--- Data to examine ---
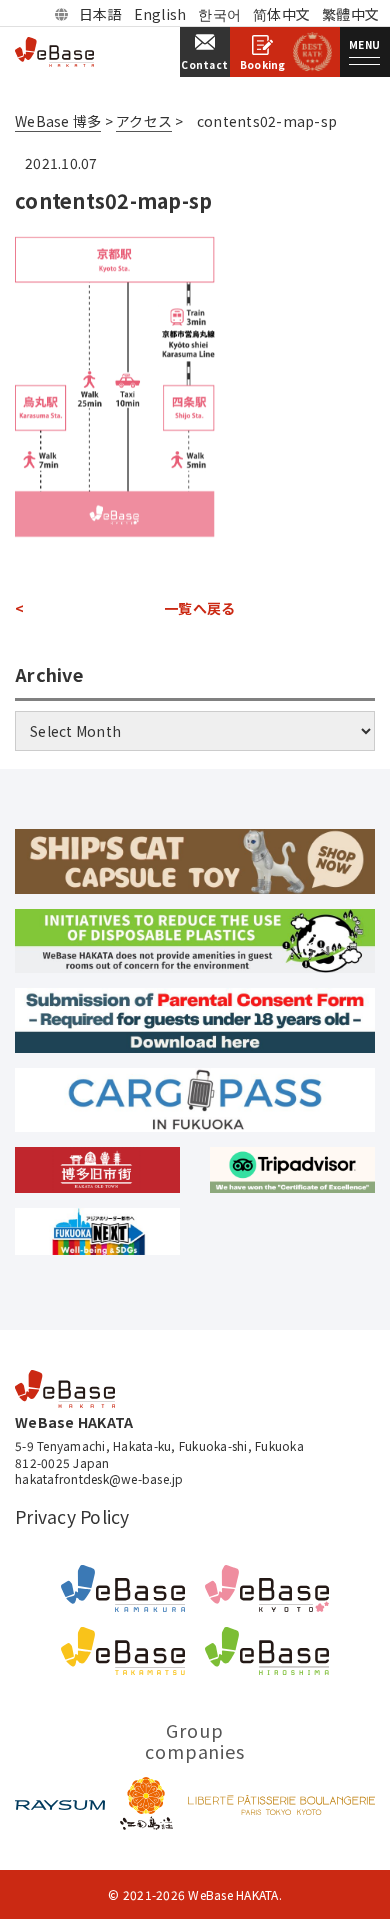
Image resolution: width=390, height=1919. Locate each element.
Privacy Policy (72, 1517)
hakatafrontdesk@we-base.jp (99, 1479)
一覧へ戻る (199, 608)
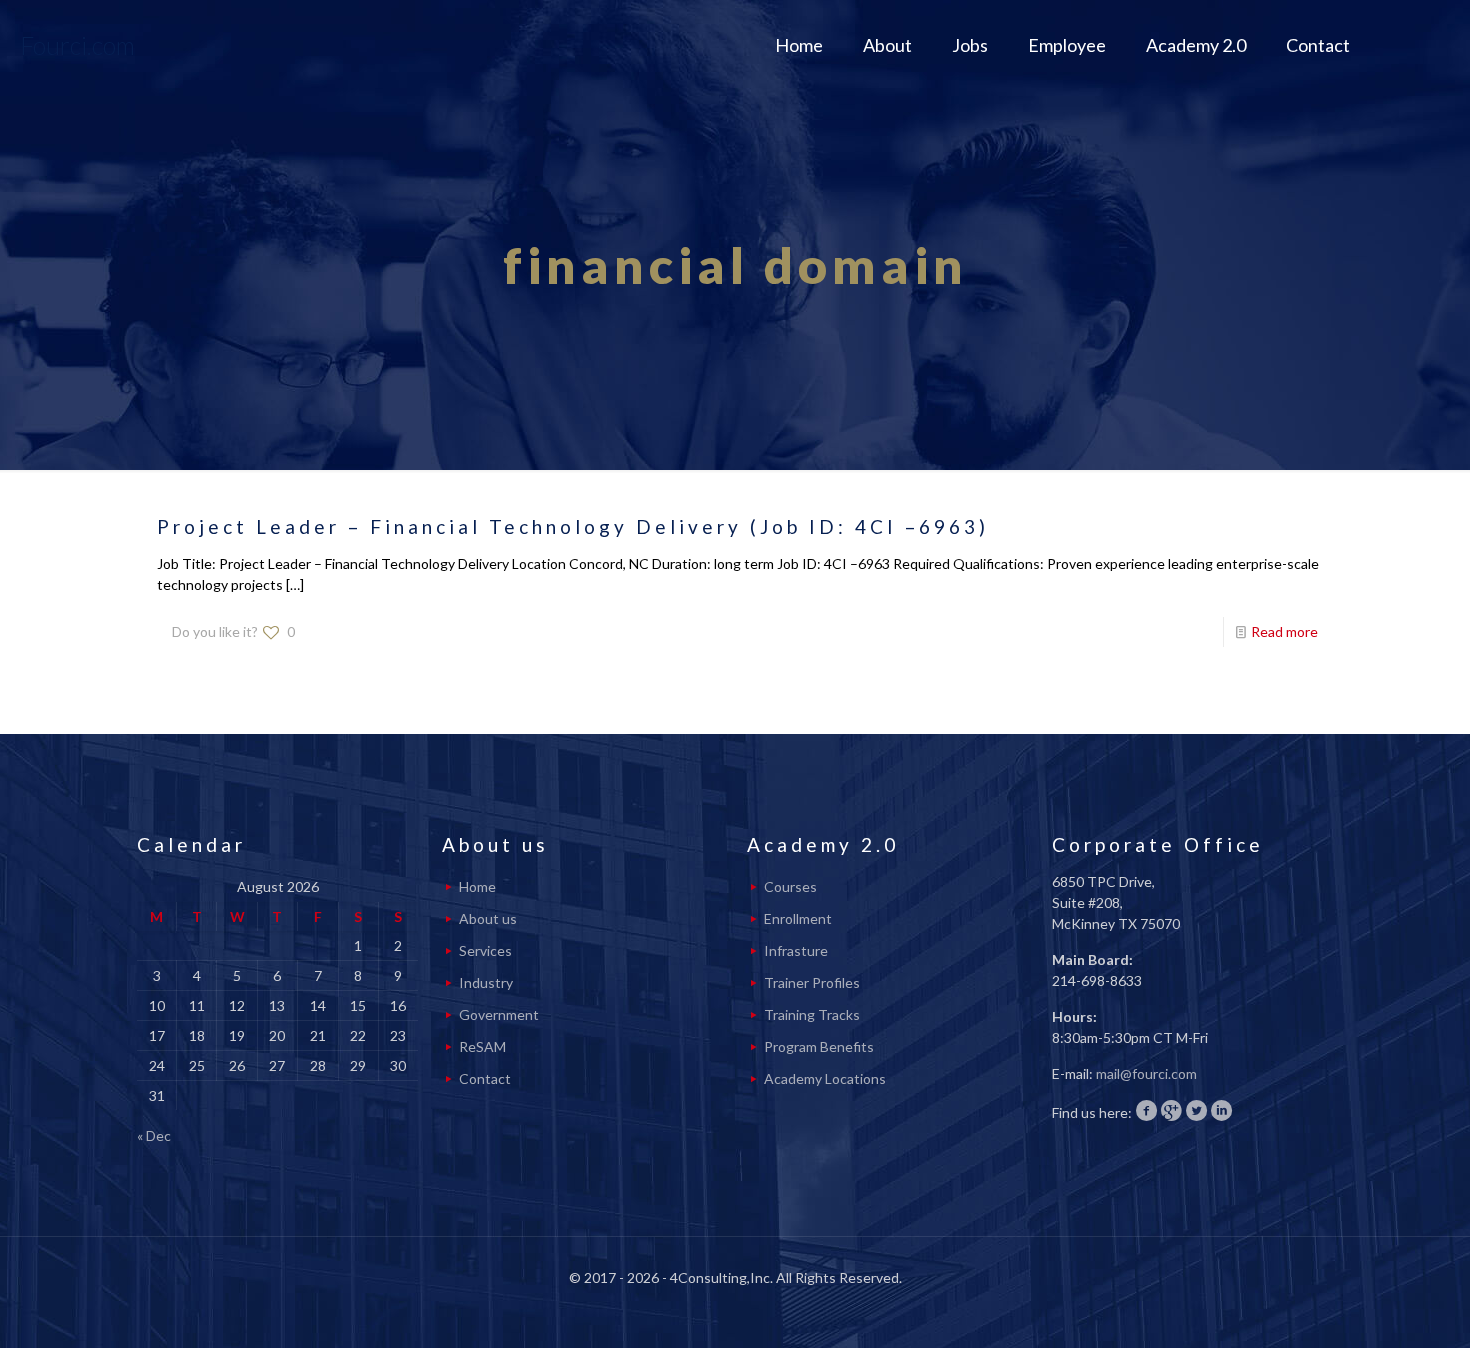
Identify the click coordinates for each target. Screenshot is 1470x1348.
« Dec (154, 1135)
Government (499, 1014)
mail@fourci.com (1146, 1073)
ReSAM (482, 1046)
---
• Aim of the task: Your answer must be an exact copy of the lines from the one with "一覧へ戻る (199, 608)" through the final line of the data, both included, without any pictures.

• Solution:
一覧へ戻る (199, 608)
Identify the click coordinates for each target. Screenshot is 1470x1348.
« Dec (154, 1135)
Government (499, 1014)
mail@fourci.com (1146, 1073)
ReSAM (482, 1046)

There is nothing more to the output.